The true unabridged tale of how I came to write the Monk Buttman story.

Originally, I had planned to write a relationship story.

Fresh off the success of actually finishing a book, I dove right into the next one. Having always been fascinated by the idea of true love, love at first sight, soul mates; all that sort of bunk, I was raring to go. And I had characters and a broad plot outline bouncing around inside my head. Yet, when I sat down at the computer to begin writing, staring at the methodical cursor blinking at me, I had that quintessential writer's moment...

I got nothing.

Now it is a writing shibboleth, that ye shall write every day even if you ultimately end up sending it to deletion hell. With that in mind, I remembered that one of the main character's friends at work wanted to be a writer and had come up with a great idea. "I'm going to write gritty detectives novels, you know, pulp fiction, and I've got the perfect title: Monk Butman, hard-boiled private dick!" he says.

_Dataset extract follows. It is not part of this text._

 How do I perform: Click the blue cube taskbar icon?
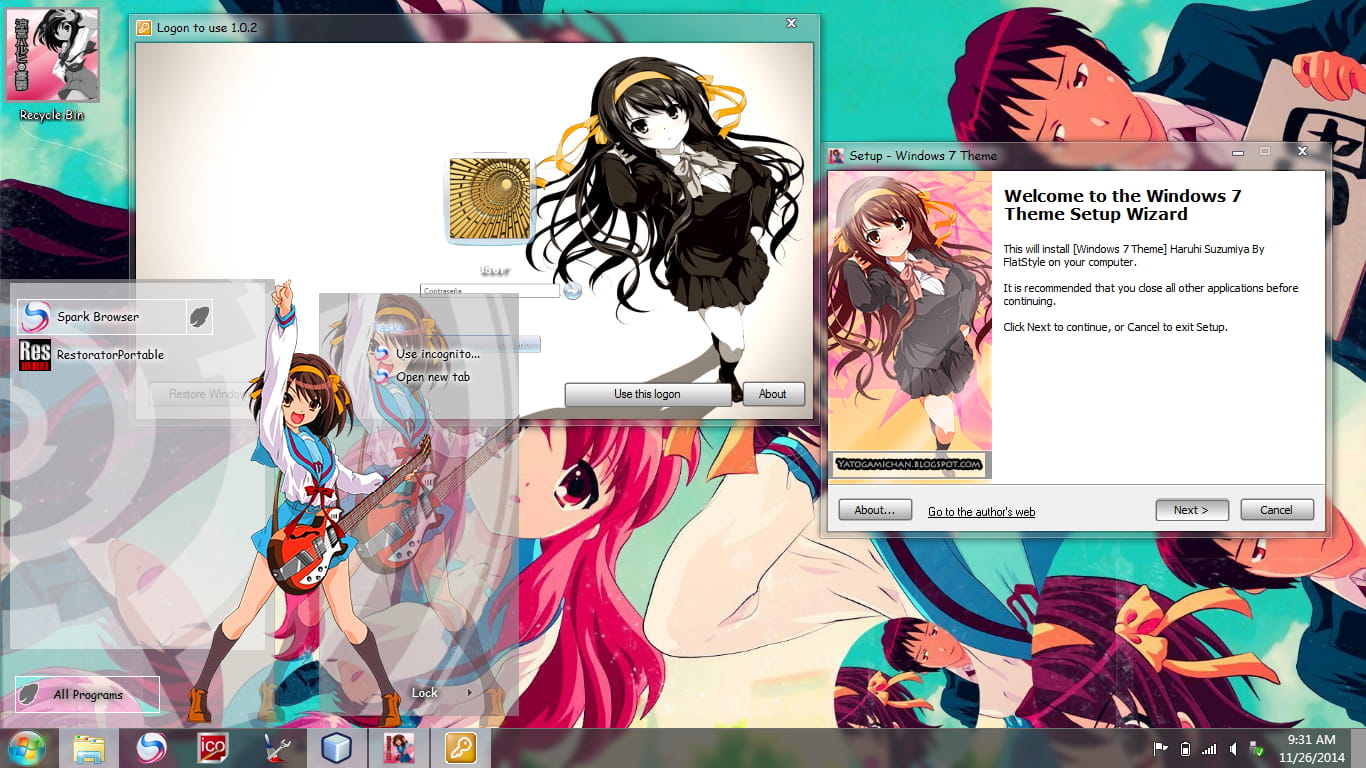pos(336,748)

"That's terrible. Nobody's going to read that!" the main character replies.

Which made me laugh, but it also got me thinking. How would that go if one was actually going to write about a guy named Monk Buttman?

First, it would be serious, I'd write it straight up, no gimmicks or jokes. Monk was someone just doing a job. In this case, doing side work for a large LA law firm. People might laugh at the name, but Monk wouldn't care: it's just a name. And he was ok being a nobody doing grunt work. The rest of the world could kill themselves trying to make it, Monk was happy with just enough to afford him a simple hand-me-down life with no pressure, no commitments, no unhappy wives, uncommunicative daughters, any of it.

The fun in writing it, naturally, is that, no matter how Monk tries, trouble finds him.

Second, nothing about Monk would recommend him for detective work. That's the fun of the above title. And he knows this. He's not a former cop or agent, he didn't learn multiple ways to kill a guy in an elite branch of the military. He was a farmer. He's not a tough physical guy.

Monk has to get by on his wits.

I started writing...and I'm writing still.